ASSESSING, DIAGNOSING, AND TREATING MUSCULOSKELETAL AND NEUROLOGIC DISORDERS
The Assignment:
Complete the Focused SOAP Note Template provided for the patient in the case study. Be sure to address the following:
Subjective: What was the patient’s subjective complaint? What details did the patient provide regarding their history of present illness and personal and medical history? Include a list of prescription and over-the-counter drugs the patient is currently taking. Compare this list to the American Geriatrics Society Beers Criteria®, and consider alternative drugs if appropriate. Provide a review of systems.
Objective: What observations did you note from the physical assessment? What were the lab, imaging, or functional assessments results?
Assessment: Provide a minimum of three differential diagnoses. List them from top priority to least priority. Compare the diagnostic criteria for each, and explain what rules each differential in or out. Explain you critical thinking process that led you to the primary diagnosis you selected. Include pertinent positives and pertinent negatives for the specific patient case.
Plan: Provide a detailed treatment plan for the patient that addresses each diagnosis, as applicable. Include documentation of diagnostic studies that will be obtained, referrals to other health-care providers, therapeutic interventions, education, disposition of the patient, caregiver support, and any planned follow-up visits. Provide a discussion of health promotion and disease prevention for the patient, taking into consideration patient factors, past medical history (PMH), and other risk factors. Finally, include a reflection statement on the case that describes insights or lessons learned.
Provide at least three evidence-based peer-reviewed journal articles or evidenced-based guidelines, which relate to this case to support your diagnostics and differentials diagnoses. Be sure they are current (no more than 5 years old) and support the treatment plan in following current standards of care. Follow APA 7th edition formatting.
Case Study: CVA
HPI:
Mario is a 66-year-old Hispanic male who presents to the emergency room at his local hospital with acute aphasia, right facial droop, and right-sided weakness. The sudden onset of symptoms occurred at the post office where he works part time. One of his co-workers called 911. On the way to the hospital, the advanced squad team evaluated Mario’s neurologic deficits and glucose levels. The squad team then notified the receiving hospital of a possible stroke patient.
Upon Mario’s arrival to the hospital, the ER nurse practitioner proceeds to gather the patient’s medical history from his wife, Lucinda, who accompanied him in the ambulance. She tells the nurse practitioner that Mario has a history of uncontrolled hypertension (and he was often non-compliant with his anti-hypertensive medications). His recent diagnosis of diabetes also was noted, as well as the oral hyperglycemic agents he was taking.
The wife states both of Mario’s parents passed away from myocardial infarctions when they were in their late 60s.
Smoking history: Mario is a smoker, usually smoking about a pack and a half each day.

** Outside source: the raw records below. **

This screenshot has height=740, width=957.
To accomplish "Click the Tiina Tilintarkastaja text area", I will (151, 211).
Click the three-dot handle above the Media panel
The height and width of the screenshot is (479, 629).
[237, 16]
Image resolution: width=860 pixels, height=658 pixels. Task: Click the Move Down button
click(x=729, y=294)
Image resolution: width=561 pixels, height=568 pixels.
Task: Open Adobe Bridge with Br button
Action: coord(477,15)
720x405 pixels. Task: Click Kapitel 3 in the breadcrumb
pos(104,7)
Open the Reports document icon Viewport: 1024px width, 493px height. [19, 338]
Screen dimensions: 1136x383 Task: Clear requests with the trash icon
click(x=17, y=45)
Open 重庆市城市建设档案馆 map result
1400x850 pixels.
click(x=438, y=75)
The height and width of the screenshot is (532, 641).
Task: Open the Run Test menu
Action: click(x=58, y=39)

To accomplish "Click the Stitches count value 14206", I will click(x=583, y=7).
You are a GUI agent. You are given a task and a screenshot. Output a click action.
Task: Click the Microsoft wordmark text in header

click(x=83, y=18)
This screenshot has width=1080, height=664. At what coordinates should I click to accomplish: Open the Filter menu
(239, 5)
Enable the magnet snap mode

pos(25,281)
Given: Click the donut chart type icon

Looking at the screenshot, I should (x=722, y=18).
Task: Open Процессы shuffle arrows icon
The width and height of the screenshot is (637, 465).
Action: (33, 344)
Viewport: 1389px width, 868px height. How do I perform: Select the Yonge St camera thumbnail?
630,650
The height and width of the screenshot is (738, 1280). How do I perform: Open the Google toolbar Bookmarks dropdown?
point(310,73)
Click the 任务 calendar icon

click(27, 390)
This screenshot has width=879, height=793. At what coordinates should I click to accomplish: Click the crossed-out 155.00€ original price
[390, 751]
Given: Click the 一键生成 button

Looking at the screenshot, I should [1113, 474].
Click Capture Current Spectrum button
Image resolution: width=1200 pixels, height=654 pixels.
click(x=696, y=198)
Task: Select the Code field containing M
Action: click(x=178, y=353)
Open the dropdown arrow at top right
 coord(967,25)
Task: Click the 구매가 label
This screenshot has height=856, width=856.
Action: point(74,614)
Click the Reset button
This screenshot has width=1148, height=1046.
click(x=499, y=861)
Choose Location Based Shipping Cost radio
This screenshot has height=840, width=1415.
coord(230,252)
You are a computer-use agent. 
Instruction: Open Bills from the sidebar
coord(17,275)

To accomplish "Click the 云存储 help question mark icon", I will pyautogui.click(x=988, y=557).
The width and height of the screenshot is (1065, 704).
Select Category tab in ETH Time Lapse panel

Exercise history: Mario leads a sedentary lifestyle that had contributed to his excess weight.
At 5’5” inches, Mario weighs 255 pounds. BMI of: ____ You decide what his VS are.
What other family history, social history, and vital signs will you obtain from the wife and the patient? Also: the HPI is the history of the present illness – not a place for everything. OLDCARTS go in HPI.
If it is in the HPI: do not repeat it in the ROS or PE, just say “see HPI” The soap note should be as succinct as possible. This means the Social history should be short – only mention things that might highlight the patient’s current condition or lifestyle.
Remember to document the ROS and PE findings as you would for a real patient / or one you have had in the past. DO NOT write “not done” or “normal.” This is not acceptable. However, if you write for the rectal exam “deferred” this is acceptable.
What diagnostic tests will you order for Mario to determine what type of stroke he is having? List at least four diagnostic tests you would order and explain the rationale of each test.
The CT scan indicated a diagnosis of stroke. However, the lab tests and CT scan performed on Mario indicated there was no hemorrhage or early signs of ischemia. What education can you provide the family about the results of a CT scan for diagnosis of brain stroke?
You tell Mario’s wife that it is crucial to recognize the signs of an impending stroke. Describe at least four symptoms and signs of stroke you will educate the patient and family to look for.
Also discuss the RISK factors for stroke with Mario’s family. Lucinda realizes that Mario meets the criteria for all of them.
List at least four risk factors for having a stroke:
List at least three differential diagnoses for the symptoms listed above:
What referrals will you make for Mario after his stroke? List at least three.
Include health promotion education you will provide to Mario and his wife.